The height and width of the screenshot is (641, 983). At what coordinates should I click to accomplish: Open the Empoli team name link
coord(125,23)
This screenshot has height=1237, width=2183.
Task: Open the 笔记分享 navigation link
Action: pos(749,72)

----------------------------------------

**Short task:**
Reproduce each of the items above word for word, with nothing added, dropped, or changed.

**Correct output:**
The height and width of the screenshot is (641, 983). At what coordinates should I click to accomplish: Open the Empoli team name link
coord(125,23)
This screenshot has height=1237, width=2183.
Task: Open the 笔记分享 navigation link
Action: pos(749,72)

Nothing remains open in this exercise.